Vitiligo is a skin condition where pigment fades and pale white patches develop. It commonly happens on the face, neck and hands, but I mostly have it on my hands and arms.
I first started getting small patches of white on my hands when I was in my thirties. During the summer, when working or playing outside I would cover the spots using a sunscreen stick. Once summer sunburn faded, the spots were no longer visible. By the time I was in my forties my hands and arms had large white splotches and I would wear long sleeve shirts and pants, even on the hottest days, and I started to wear ski liner gloves when driving or biking because sunscreen made my hands slippery. If my hands and arms were exposed to the sun for any length of time I would get very painful sunburn. Sunscreen only provided moderate protection. At the beach I wore long sleeve shirts, pants, socks and a hat when not in the water and people would stare. That’s about when you noticed.
It seems Zayde also had white splotches on his hands and arms, something everyone attributed to the steam from the irons when he worked as a presser ironing clothes. You didn’t have the splotches and neither did your sister or brothers. It turns out that vitiligo, which is annoying to have but not a serious condition, is genetic and it skipped a generation. It is my genetic inheritance from Zayde.

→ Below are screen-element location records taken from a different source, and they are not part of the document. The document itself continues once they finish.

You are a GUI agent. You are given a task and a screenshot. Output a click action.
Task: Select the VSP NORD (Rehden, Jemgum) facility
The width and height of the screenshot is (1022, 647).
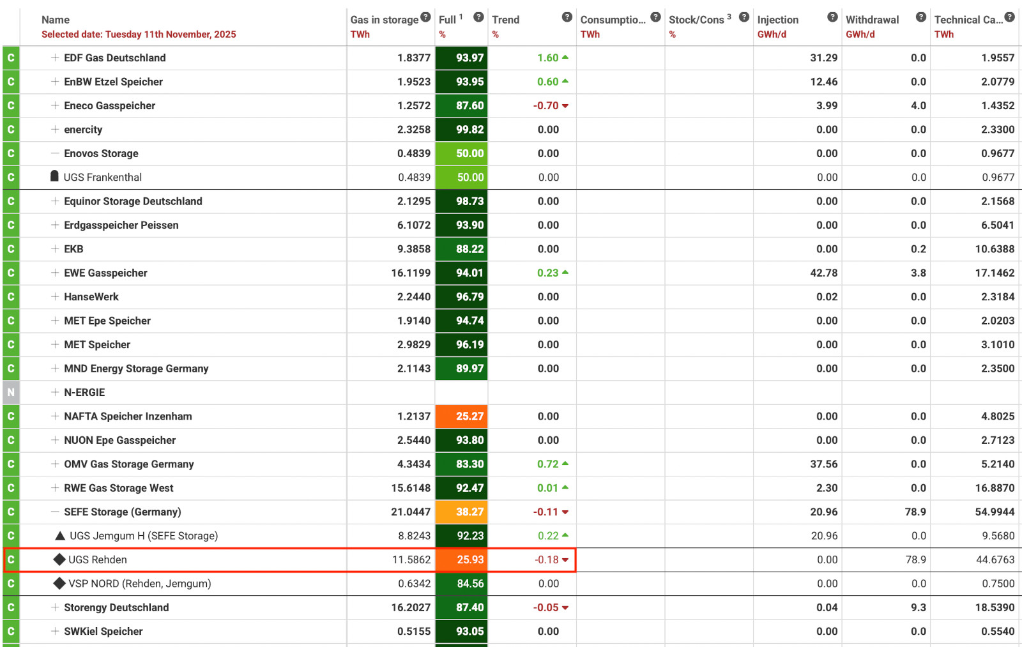pyautogui.click(x=139, y=584)
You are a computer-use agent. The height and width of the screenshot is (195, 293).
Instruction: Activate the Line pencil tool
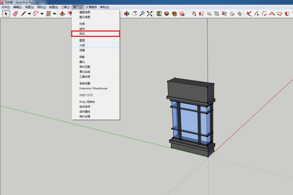pyautogui.click(x=23, y=14)
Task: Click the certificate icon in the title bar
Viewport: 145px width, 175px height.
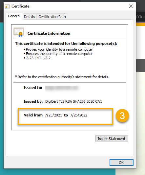Action: (7, 7)

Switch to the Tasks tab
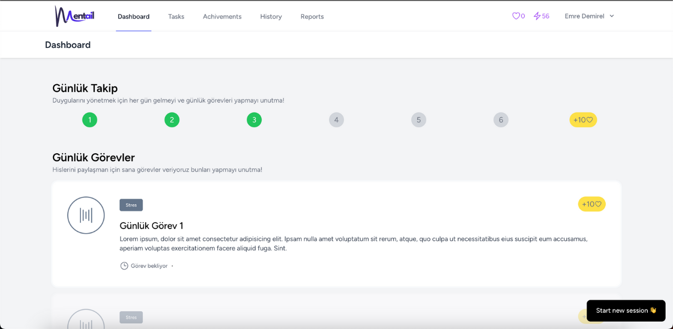coord(176,16)
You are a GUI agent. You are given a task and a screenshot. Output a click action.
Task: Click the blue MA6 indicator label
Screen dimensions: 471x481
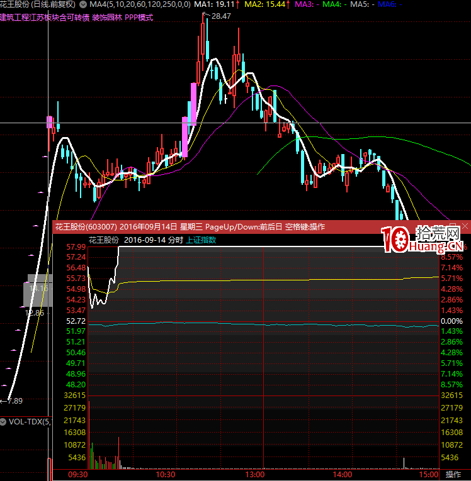pos(387,4)
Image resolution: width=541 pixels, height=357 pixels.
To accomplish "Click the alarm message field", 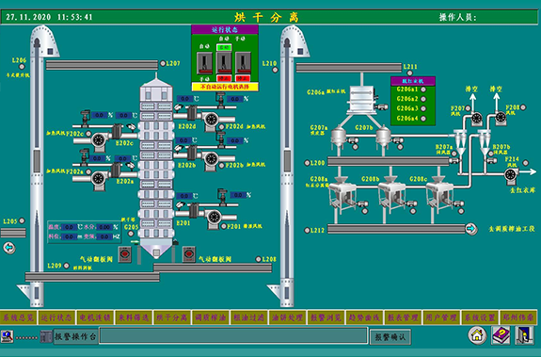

By the way, it skipped a generation again and my son Solomon does not have it.
Your son
Hard copies of these typed letters were discovered in an old camp trunk in the basement storage facility of one of the few buildings that remain standing in this Brooklyn neighborhood. The building is quite decrepit and is scheduled for demolition. The letters were found in November 2048 by a teenager who believes they were written by his great-grandfather. The letters are addressed to Mendel, the letter writer’s father, who appears to have been dead for at least six years when his son, whose name we are unsure of, started to write him. The son appears very agitated in some of the letters. With permission from the family, we are publishing them on the date they were written, only 28 years later.